Let [ilmath]T:\eq(u,v)[/ilmath] be a statistical test, and [ilmath]P\eq 1[/ilmath] denote the thing being tested for being "true", then:

  • [ilmath]\Pcond{T\eq 1}{P\eq 1}\eq u[/ilmath] and
  • [ilmath]\Pcond{T\eq 0}{P\eq 0}\eq v[/ilmath]

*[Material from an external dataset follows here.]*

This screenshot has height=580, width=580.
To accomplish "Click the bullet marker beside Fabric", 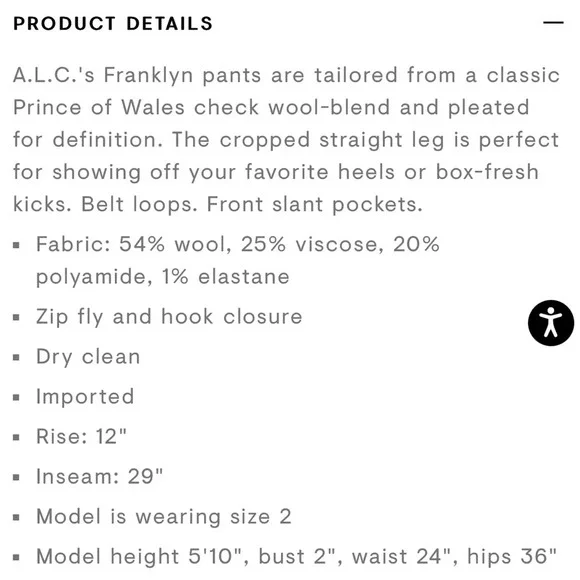I will tap(16, 245).
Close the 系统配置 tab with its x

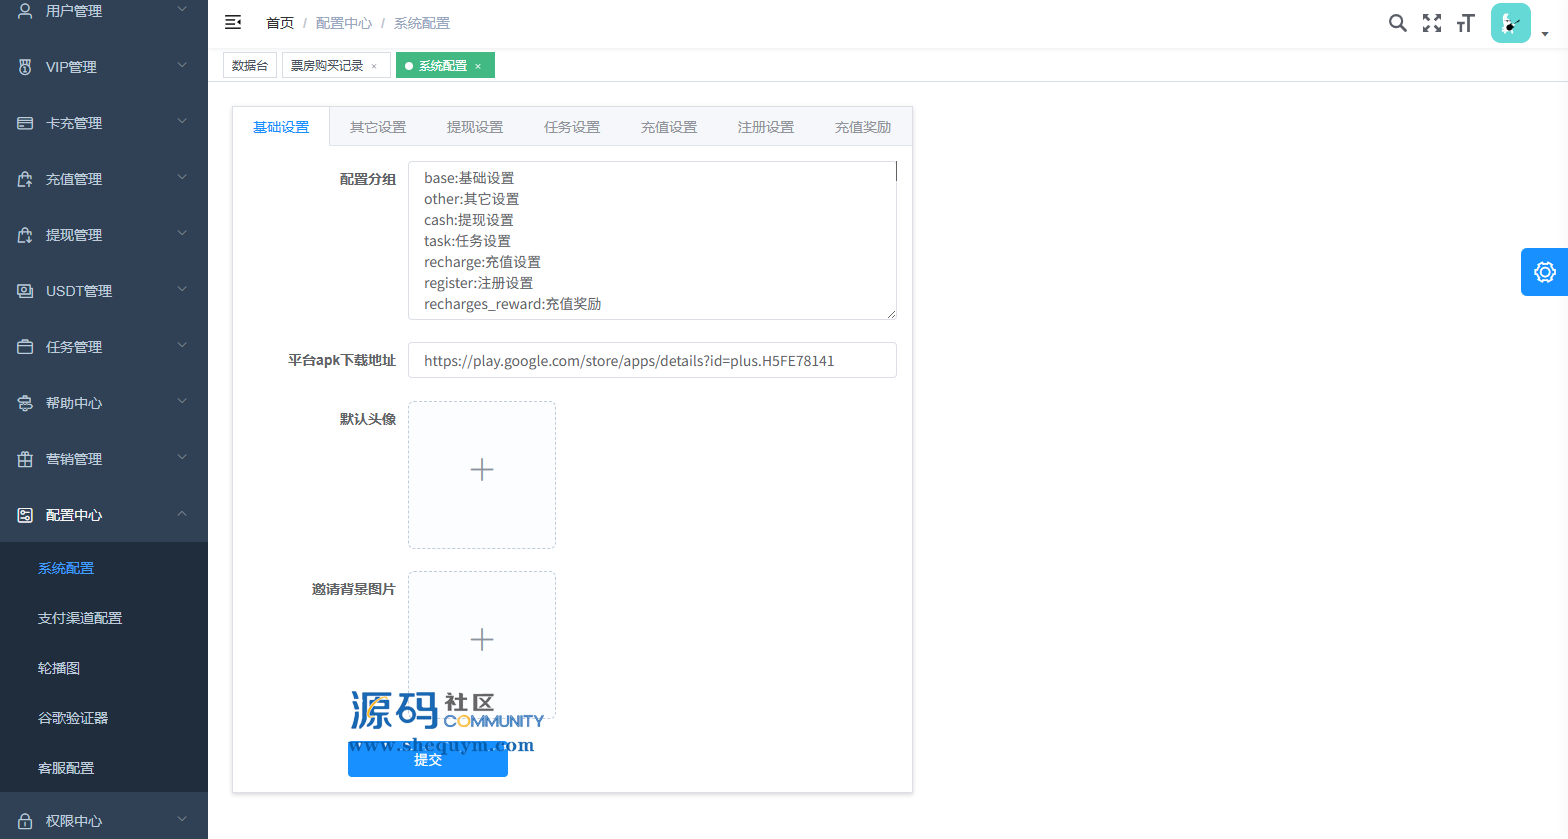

Here we will investigate [ilmath]\P{T\eq 1} [/ilmath], [ilmath]\Pcond{P\eq 1}{T\eq 1} [/ilmath], [ilmath]\Pcond{P\eq 0}{T\eq 1} [/ilmath] and so forth

Observations

To find say [ilmath]\P{P\eq i} [/ilmath] you'd have to have [ilmath]\P{T\eq j} [/ilmath] for [ilmath]j\eq 0[/ilmath] and [ilmath]j\eq 1[/ilmath] already known - these both require some knowledge about the population

Findings

  • [math]\P{T\eq j}\eq \P{P\eq 0}\Pcond{T\eq j}{P\eq 0}+ \P{P\eq 1}\Pcond{T\eq j}{P\eq 1} [/math]
  • [math]\Pcond{P\eq i}{T\eq j}:\eq\frac{\P{P\eq i\cap T\eq j} }{\P{T\eq j} } [/math][math]\eq \frac{\Pcond{T\eq j}{P\eq i}\P{P\eq i} }{\P{T\eq j} } [/math]
    • Which we develop:
      [math]\eq \frac{\Pcond{T\eq j}{P\eq i}\P{P\eq i} } { \P{P\eq 0}\Pcond{T\eq j}{P\eq 0} + \P{P\eq 1}\Pcond{T\eq j}{P\eq 1} } [/math] - notice the denominator only depends on [ilmath]j[/ilmath] - the value of [ilmath]T[/ilmath]
    • Notice:
      • We can find [ilmath]\Pcond{T\eq j}{P\eq i} [/ilmath] from the definition of [ilmath]T[/ilmath]
      • [ilmath]\P{P\eq i} [/ilmath] must come from somewhere
      • [ilmath]\P{T\eq j} [/ilmath] - we will find below

We make the following definitions:

  • Let [ilmath]\P{P\eq 1}:\eq p[/ilmath]

Then:

  • Results given the test evaluates to positive
    • [math]\Pcond{P\eq 1}{T\eq 1}\eq\frac{pu}{(1-p)(1-v)+pu} [/math]
      • Notice that next we could find [ilmath]\Pcond{P\eq 0}{T\eq 1} [/ilmath] as [ilmath]1-\Pcond{P\eq 1}{T\eq 1} [/ilmath]
    • [math]\Pcond{P\eq 0}{T\eq 1}\eq\frac{(1-p)(1-v)}{(1-p)(1-v)+pu} [/math]
  • Results given the test evaluates to negative
    • [math]\Pcond{P\eq 1}{T\eq 0}\eq\frac{p(1-u)}{(1-p)v+p(1-u)} [/math]
      • Notice that next we could find [ilmath]\Pcond{P\eq 0}{T\eq 0} [/ilmath] as [ilmath]1-\Pcond{P\eq 1}{T\eq 0} [/ilmath]
    • [math]\Pcond{P\eq 0}{T\eq 0}\eq\frac{(1-p)v}{(1-p)v+p(1-u)} [/math]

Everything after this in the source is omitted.